UE aplica sanções a duas empresas na China, uma do Irão e a dois indivíduos chineses, por ciberataques contra interesses europeus
UE aplica sanções a duas empresas na China, uma do Irão e a dois indivíduos chineses, por ciberataques contra interesses europeus

O Conselho da União Europeia (UE) decidiu sancionar com medidas restritivas três entidades, duas sediadas na China e uma outra do Irão, e dois indivíduos chineses que indicou serem responsáveis ​​por ciberataques realizados contra Estados-Membros da UE e parceiros da UE.

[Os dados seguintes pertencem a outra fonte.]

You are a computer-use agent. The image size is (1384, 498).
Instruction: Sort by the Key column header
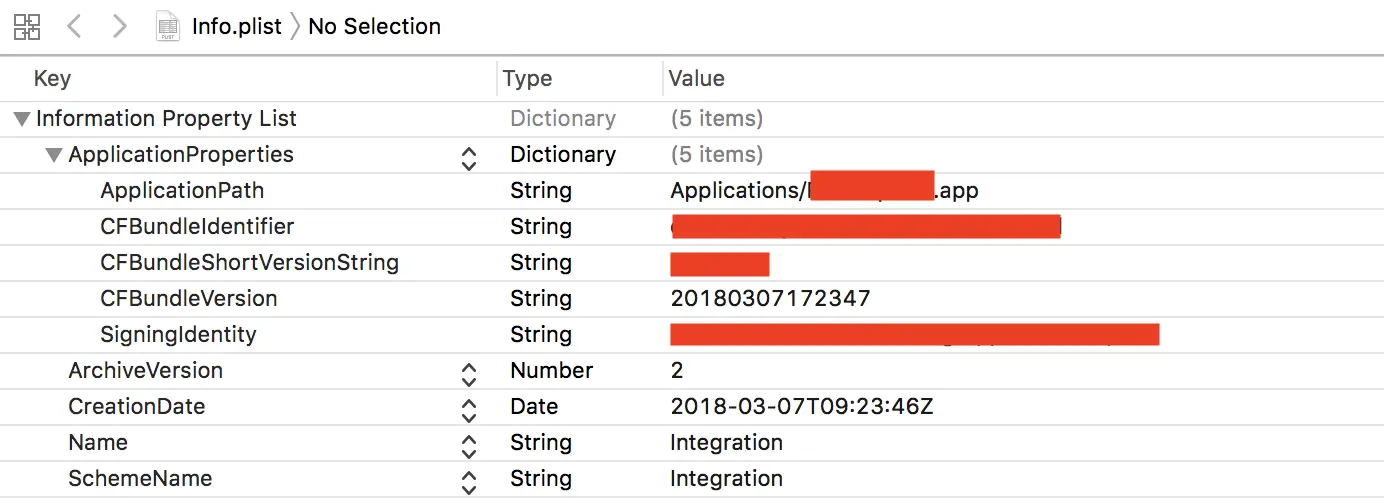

A Integrity Technology Group, empresa sediada na China, é uma das sujeitas a restrições pela UE com a acusação de ter fornecido sistematicamente produtos utilizados para comprometer e aceder a dispositivos em Estados-Membros da UE, em toda a Europa e no mundo inteiro. Entre 2022 e 2023, através do seu apoio técnico e material, mais de 65.000 dispositivos foram pirateados em seis Estados-Membros.

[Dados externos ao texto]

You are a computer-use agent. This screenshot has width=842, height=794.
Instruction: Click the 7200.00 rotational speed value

A Anxun Information Technology, outra empresa sediada na China, também sujeita a sanções da UE com a acusação por ter prestado serviços de hacking direcionados à infraestrutura crítica e às funções essenciais de Estados-Membros e países terceiros.

A Emennet Pasargad, empresa iraniana é outra das sujeitas a sanções da UE com a acusação de obter acesso ilegal a um banco de dados de assinantes franceses e ter apresentado o conteúdo para venda na dark web. Também, comprometeu outdoors publicitários para disseminar desinformação durante os Jogos Olímpicos de Paris de 2024, e ainda comprometeu um serviço de SMS sueco, afetando um grande número de cidadãos da UE.

Dois indivíduos chineses passam também a estar sob restrições da UE. Os dois indivíduos são cofundadores da empresa Anxun Information Technology e são acusados de serem responsáveis ​​e de estarem envolvidos em ciberataques que afetaram Estados-Membros da UE.

Das sanções consta o congelamento de ativos, e cidadãos e empresas da UE ficam proibidas de disponibilizar fundos, ativos financeiros ou recursos económicos para as empresas e indivíduos sujeitas às sanções. Pessoas físicas também estão sujeitas a uma proibição de entrar ou transitar por territórios da UE.

Com mais estas entidades e indivíduos sob sanções a lista por acusação cibernéticas da UE passa a aplicar-se a 19 indivíduos e 7 entidades.